With summer upon us, horse riders are engaged in the ongoing battle with midges and flies, which can make riding at this time of year so difficult. Sensitive animals can be tormented until nearly un-ridable, others can be plagued with lumps, rashes or Sweet-Itch, while wounds can become infected, as can eyes.
There are several species of fly which are particularly problematic. Biting flies can pierce the horse’s skin and feed on its blood while nuisance flies lay secretions in and around the horse’s eye, mouth, nose and other sensitive areas. Aside from the threat of an allergic reaction and annoyance, flies can carry diseases, which spread from horse to horse.
The horsefly which typically appears in June and July, tends to bite the horse’s underside, legs and neck, causing painful lumps. They also bite humans! Black flies are another common pest, being most noticeable at dawn and dusk. They commonly feed around the face, particularly inside the ears, but also on the horse’s neck and underside.

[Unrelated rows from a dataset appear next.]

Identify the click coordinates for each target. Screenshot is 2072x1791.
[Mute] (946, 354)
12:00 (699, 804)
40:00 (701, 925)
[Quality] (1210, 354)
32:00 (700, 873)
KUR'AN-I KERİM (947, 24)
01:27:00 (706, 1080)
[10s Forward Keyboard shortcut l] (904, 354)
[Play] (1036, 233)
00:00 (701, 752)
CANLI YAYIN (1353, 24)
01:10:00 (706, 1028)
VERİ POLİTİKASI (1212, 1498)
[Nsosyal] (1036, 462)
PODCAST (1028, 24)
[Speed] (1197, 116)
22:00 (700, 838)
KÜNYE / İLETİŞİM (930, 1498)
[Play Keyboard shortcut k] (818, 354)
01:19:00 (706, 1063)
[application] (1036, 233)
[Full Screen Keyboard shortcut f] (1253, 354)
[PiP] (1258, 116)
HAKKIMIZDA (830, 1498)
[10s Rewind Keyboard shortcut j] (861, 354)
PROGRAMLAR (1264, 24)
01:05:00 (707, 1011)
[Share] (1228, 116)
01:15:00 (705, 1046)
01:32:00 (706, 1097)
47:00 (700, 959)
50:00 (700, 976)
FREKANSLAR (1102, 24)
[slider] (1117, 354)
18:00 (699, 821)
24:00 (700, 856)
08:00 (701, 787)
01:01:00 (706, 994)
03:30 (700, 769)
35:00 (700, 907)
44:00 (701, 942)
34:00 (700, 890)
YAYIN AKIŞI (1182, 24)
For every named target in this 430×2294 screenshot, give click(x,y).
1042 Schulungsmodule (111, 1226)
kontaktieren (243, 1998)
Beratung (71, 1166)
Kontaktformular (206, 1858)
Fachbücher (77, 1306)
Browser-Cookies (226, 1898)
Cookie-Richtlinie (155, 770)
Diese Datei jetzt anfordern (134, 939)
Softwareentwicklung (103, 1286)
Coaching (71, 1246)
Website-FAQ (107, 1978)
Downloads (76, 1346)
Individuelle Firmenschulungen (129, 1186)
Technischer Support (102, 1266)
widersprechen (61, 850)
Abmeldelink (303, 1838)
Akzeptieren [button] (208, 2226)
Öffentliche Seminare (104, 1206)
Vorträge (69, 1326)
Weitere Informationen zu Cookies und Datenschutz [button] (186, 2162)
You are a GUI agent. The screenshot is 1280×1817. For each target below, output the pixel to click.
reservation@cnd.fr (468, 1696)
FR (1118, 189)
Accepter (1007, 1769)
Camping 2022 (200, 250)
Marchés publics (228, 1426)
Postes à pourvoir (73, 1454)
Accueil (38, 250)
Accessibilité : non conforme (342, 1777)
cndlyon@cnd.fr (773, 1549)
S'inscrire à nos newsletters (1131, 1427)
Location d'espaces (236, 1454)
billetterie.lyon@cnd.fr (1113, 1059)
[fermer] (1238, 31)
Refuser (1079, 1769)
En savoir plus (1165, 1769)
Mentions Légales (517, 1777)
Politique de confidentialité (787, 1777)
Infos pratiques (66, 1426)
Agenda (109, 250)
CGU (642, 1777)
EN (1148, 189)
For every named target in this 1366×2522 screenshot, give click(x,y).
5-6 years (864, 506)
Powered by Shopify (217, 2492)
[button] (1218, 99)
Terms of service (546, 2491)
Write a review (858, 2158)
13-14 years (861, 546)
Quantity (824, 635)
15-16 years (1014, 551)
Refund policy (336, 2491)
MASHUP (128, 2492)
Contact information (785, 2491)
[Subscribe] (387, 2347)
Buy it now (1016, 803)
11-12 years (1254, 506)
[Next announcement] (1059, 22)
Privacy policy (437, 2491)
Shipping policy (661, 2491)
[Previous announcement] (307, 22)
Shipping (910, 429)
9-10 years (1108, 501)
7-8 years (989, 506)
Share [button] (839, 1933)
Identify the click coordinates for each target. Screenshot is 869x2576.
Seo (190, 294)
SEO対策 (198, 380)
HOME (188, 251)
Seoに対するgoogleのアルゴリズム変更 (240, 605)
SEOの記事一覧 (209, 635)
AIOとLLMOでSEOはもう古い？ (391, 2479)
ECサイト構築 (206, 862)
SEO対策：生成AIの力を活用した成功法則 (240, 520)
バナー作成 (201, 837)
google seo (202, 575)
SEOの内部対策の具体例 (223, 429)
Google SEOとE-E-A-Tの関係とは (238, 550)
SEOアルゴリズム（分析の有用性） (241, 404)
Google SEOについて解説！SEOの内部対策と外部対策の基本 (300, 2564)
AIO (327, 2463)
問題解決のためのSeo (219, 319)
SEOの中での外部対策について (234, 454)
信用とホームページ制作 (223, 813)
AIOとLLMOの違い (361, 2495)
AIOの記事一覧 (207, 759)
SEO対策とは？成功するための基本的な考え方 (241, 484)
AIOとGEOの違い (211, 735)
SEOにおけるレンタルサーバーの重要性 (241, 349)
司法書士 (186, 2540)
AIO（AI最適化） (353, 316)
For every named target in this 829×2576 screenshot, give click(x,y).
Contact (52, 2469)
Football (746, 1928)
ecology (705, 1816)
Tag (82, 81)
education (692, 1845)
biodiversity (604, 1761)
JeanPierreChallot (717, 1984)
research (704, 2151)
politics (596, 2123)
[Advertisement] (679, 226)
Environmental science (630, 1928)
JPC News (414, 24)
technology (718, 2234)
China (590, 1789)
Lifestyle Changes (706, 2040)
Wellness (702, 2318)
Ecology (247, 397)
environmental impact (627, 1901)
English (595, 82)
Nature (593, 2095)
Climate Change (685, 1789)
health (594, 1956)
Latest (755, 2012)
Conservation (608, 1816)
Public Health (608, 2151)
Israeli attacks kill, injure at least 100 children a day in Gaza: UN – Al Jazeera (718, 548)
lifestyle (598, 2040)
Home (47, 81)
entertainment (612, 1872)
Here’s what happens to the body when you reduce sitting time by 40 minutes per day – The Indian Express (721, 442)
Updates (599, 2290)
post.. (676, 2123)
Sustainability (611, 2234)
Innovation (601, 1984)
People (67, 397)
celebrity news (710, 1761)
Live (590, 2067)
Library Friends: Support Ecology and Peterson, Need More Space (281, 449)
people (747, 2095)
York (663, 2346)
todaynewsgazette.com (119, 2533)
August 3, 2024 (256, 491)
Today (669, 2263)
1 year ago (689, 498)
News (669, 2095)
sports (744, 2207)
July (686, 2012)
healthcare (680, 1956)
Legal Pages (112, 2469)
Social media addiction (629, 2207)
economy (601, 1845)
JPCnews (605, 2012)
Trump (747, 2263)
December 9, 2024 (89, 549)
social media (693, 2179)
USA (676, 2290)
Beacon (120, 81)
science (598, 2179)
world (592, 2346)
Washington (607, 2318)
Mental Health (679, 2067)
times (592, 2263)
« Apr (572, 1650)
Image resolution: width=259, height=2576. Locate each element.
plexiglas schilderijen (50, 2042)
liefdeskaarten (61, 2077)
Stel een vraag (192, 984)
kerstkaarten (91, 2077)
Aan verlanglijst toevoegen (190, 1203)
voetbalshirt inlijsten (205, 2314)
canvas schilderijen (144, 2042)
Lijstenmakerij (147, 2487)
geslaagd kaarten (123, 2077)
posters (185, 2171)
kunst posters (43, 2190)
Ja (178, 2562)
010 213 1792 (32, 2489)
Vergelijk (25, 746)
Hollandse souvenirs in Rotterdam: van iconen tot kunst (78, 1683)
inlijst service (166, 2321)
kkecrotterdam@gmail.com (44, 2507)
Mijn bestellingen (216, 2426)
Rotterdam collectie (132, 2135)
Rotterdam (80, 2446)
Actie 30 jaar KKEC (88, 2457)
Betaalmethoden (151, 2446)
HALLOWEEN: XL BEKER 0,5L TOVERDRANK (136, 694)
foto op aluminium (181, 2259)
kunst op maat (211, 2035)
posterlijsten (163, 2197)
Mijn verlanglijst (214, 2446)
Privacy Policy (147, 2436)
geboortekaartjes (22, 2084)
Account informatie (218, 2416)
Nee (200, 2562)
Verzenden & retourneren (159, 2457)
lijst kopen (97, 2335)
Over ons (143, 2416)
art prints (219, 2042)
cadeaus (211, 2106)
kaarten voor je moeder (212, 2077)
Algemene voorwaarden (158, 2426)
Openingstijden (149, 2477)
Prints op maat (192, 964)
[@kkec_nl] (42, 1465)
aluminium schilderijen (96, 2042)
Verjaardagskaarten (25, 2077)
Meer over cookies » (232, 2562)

While flies are undoubtedly a nuisance to horses during the summer months, Recurrent Dermatitis (SSRD) or Sweet-Itch, as it is more commonly known, can cause absolute misery if not effectively controlled. The condition is caused by a reaction to the saliva of biting midges. It causes horses to rub their manes, tails and sometimes their undersides too. The severity of the condition varies from horse to horse; some will only rub occasionally, while others will rub manes and tails until the hair falls out in clumps revealing raw, eczema like areas.
Stable your horse from dawn to dusk
Use a fly rug with face mask for additional protection
Fly rugs for riding in are now also available
Use an effective fly control product and apply it at least once per day
Feed garlic to repel insects through residue on skin
Use a human insect repellent when riding
Use fields with lower midge burdens; those away from water and higher up are preferable.